___ DATA ___
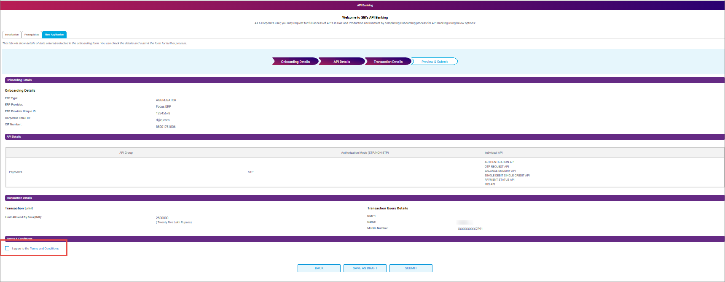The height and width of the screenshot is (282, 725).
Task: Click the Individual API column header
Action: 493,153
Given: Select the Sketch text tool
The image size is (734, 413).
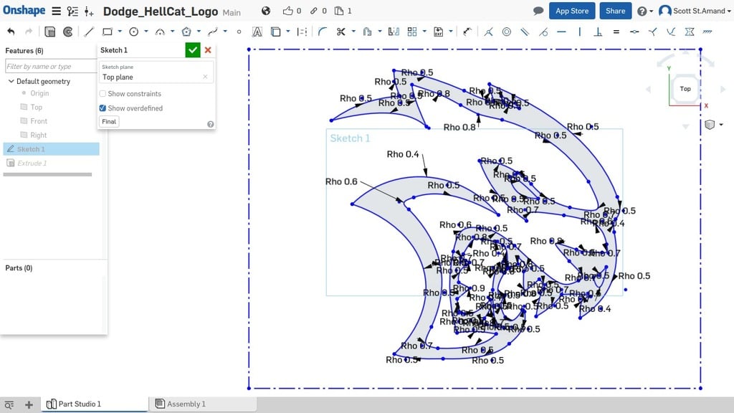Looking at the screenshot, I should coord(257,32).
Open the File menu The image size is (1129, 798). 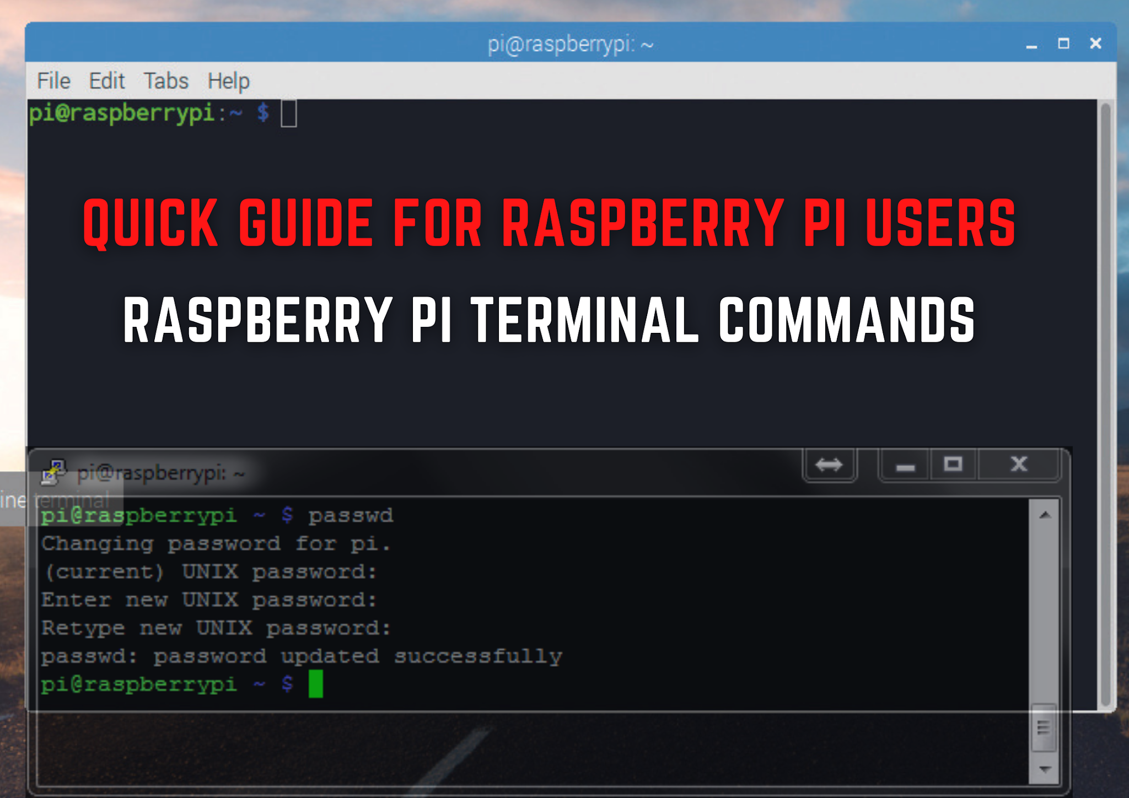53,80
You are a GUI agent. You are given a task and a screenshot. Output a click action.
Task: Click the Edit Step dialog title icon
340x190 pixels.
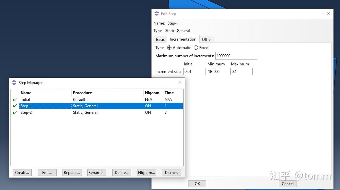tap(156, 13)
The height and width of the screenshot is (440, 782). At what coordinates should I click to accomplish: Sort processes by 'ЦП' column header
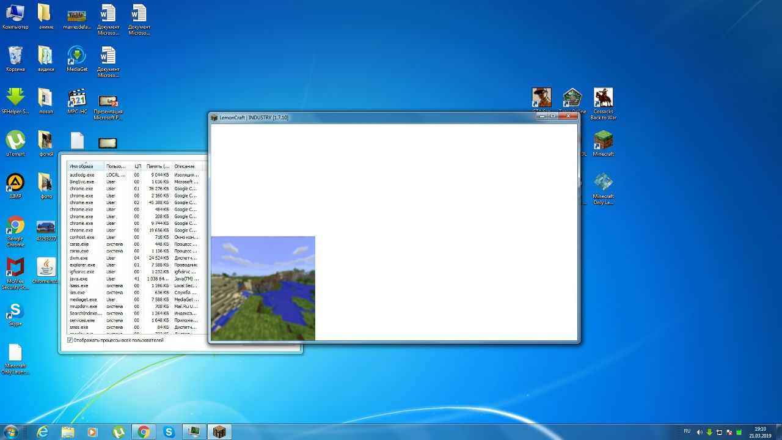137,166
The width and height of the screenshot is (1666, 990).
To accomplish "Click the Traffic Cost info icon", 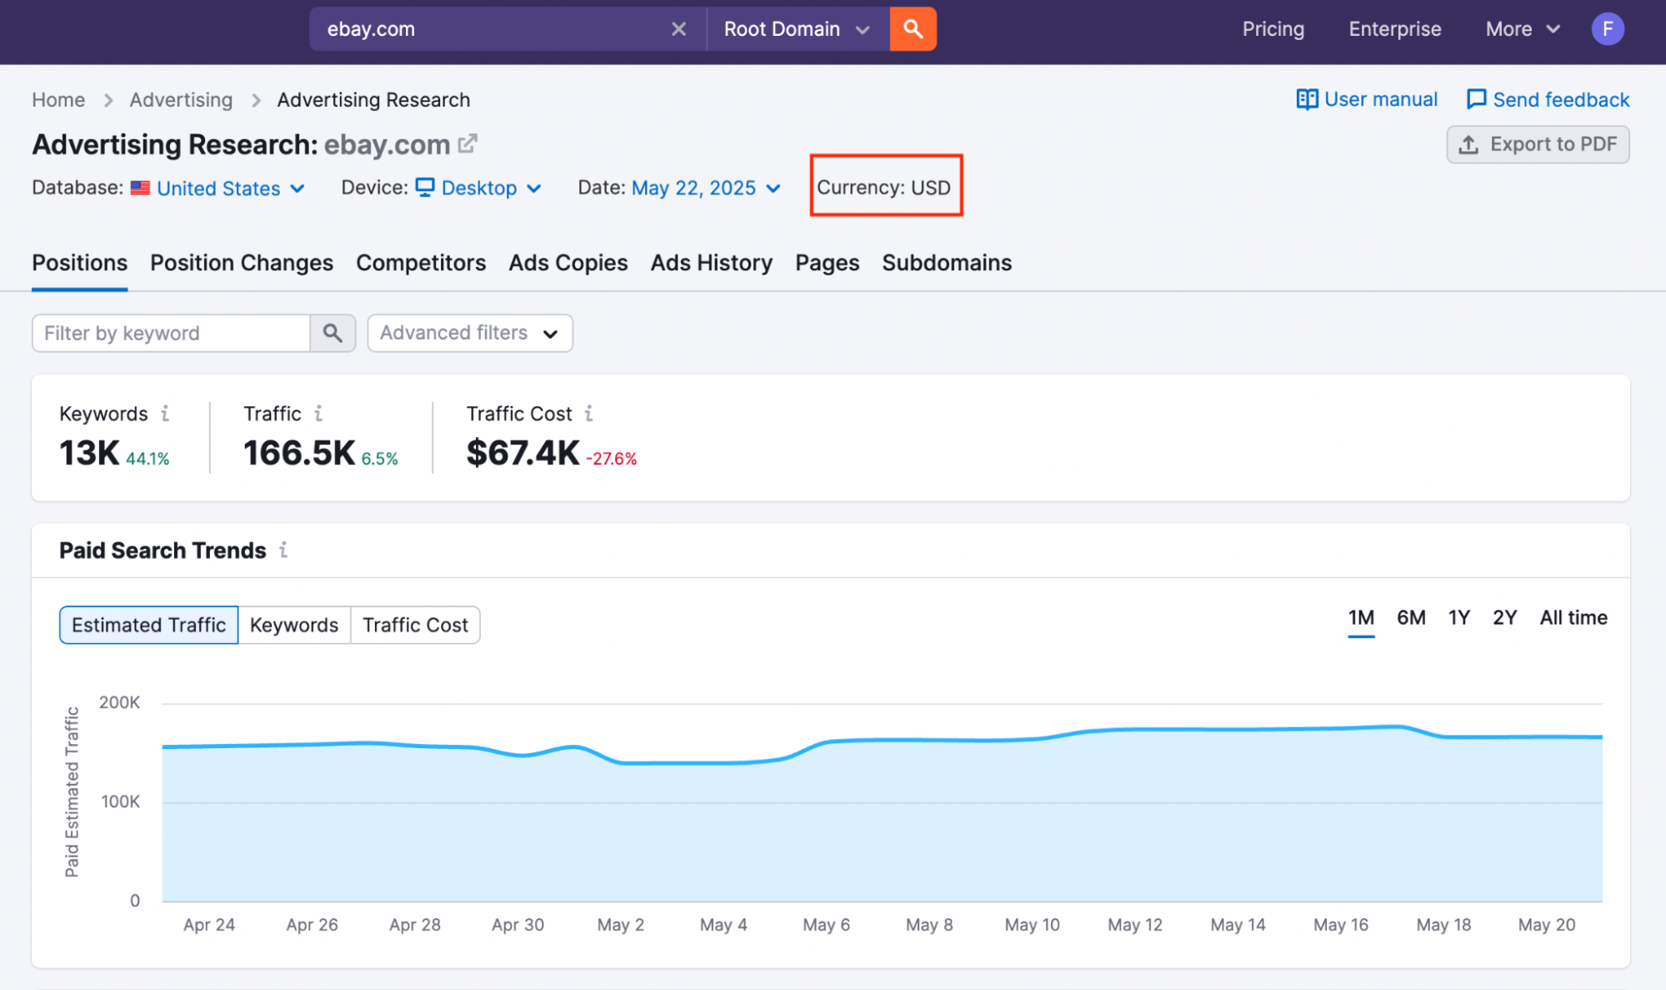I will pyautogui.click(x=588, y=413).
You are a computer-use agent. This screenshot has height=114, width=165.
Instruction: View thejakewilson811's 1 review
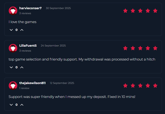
___
PROBLEM REQUIREMENTS: Reproduce verbatim the stretch of the data from the line containing "You are a computer-use" through the end of the data, omitting the pictures.

RESPONSE:
You are a computer-use agent. This screenshot has height=114, width=165.
Instruction: View thejakewilson811's 1 review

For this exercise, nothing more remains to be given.